§ Problem 1
From the travel account, return the passage starting with "That gives me" and going on through "all before dinner.".
§ Problem 2
In the travel account, what hours does the dining room serve lunch?
§ Problem 3
Continue the travel account about boarding the RV Ganges Voyager from where it stops.

§ Source
________________________

Ch. 11, Lunch and Launch
A good holiday is one that is spent among people whose notions of time are vaguer than yours.—J.B. Priestley
We’re late, of course. Kolkata traffic assured that. My imagined Hindu deity in charge of schedules and itineraries and timetables must still be belly-laughing when we reach the RV Ganges Voyager.
The dining room serves lunch from noon to 1 P.M. By the time all of us are on board and have exchanged our laminated boarding passes for our room keys, have enjoyed a glass of fruit juice, have made use of the cool, wet cloths offered on a tray, have left the used cloths on another tray, have deposited the empty juice glasses on another tray, have removed our street shoes for cleaning so we don’t track mud and whatever throughout the boat, and gone to our rooms for a moment, it’s close to 1:30.
|Bhadami Tikka --Indian Almond cake|
Because we’re the only customers, the dining room has held lunch for us. The problem is, we’re behind sailing schedule and that means we will not reach our first port of call in time to visit before it’s dark. Management is extremely apologetic when it cancels that stop, but I take it in stride.
That gives me an afternoon to unpack, download my photos onto my Surface Pro tablet and label them. It also gives me time for a much-needed nap. I’m free until five o’clock and then there will be a Vantage briefing, a welcoming cocktail party, and a port talk about tomorrow’s itinerary, all before dinner.

________________________

§ Data excerpts
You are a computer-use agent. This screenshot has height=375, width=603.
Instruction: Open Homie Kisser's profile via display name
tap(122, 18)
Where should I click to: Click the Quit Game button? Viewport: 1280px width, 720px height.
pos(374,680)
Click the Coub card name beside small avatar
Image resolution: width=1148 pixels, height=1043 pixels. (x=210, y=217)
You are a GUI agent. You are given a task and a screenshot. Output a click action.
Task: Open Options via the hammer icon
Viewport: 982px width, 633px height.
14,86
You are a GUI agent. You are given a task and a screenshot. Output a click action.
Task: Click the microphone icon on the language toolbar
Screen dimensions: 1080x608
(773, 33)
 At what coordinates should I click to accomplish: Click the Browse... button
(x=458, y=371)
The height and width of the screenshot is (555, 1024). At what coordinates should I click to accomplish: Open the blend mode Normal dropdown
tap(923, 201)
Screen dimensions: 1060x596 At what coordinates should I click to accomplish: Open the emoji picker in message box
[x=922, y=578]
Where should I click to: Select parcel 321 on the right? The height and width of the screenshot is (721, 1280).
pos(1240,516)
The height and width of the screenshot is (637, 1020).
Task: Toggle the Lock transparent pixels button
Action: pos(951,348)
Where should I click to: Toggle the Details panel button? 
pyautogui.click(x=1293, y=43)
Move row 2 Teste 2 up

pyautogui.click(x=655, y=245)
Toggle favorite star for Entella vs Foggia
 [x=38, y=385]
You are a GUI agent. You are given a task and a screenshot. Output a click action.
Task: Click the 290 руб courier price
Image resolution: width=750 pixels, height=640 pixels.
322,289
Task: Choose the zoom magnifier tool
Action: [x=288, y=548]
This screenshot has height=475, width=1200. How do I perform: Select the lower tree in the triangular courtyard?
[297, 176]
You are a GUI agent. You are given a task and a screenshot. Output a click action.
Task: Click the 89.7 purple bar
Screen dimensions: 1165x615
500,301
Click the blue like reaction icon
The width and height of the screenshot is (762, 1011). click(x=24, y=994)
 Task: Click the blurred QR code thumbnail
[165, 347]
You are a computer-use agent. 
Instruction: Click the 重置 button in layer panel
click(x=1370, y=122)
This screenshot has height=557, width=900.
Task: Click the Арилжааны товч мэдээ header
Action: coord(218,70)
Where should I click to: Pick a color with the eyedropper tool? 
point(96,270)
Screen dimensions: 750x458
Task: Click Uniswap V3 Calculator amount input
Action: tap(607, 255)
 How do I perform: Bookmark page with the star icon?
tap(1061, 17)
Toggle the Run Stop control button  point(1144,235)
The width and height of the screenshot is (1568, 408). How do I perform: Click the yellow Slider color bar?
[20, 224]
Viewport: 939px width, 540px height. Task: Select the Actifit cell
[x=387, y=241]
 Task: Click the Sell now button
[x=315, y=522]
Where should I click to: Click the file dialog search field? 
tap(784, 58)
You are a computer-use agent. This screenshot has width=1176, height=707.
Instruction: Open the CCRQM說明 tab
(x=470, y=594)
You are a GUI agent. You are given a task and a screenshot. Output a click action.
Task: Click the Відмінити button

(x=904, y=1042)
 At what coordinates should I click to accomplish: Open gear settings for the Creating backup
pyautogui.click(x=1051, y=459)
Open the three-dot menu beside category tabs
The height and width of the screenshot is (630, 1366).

________________________

§ Exercise answer 1
That gives me an afternoon to unpack, download my photos onto my Surface Pro tablet and label them. It also gives me time for a much-needed nap. I’m free until five o’clock and then there will be a Vantage briefing, a welcoming cocktail party, and a port talk about tomorrow’s itinerary, all before dinner.

§ Exercise answer 2
From noon to 1 P.M.

§ Exercise answer 3
Unpacking doesn’t take long, nor does downloading the photos. The boat is moving upriver now and I open the sliding glass doors to watch India go by.
|These guys are harvesting sand from the river bottom with baskets attached to long poles. The sand bags are stacked in the center of the boat.|
|The sand will be mixed with cement for mortar.|
|Passing a village.|
|I think this boat is loaded with rocks. Good thing the river is calm because there's not much freeboard there.|
Occasionally people are surprised that I travel as a solo traveler. While I love to travel with my friends, I tend to stick with those friends rather than seek out others in the group. So traveling solo is good for me and makes me come out of my shy shell. Also, other singles might make the effort to join me. This is what happened at the first dinner on the RV Ganges Voyager.
I'm sitting by myself and Dinesh "Nish" Patel, born and raised in Kolkata but now living in Chicago and operating Mayflower Tours, asks to join me. What a stroke of luck. Now I have someone to tell me what I am eating.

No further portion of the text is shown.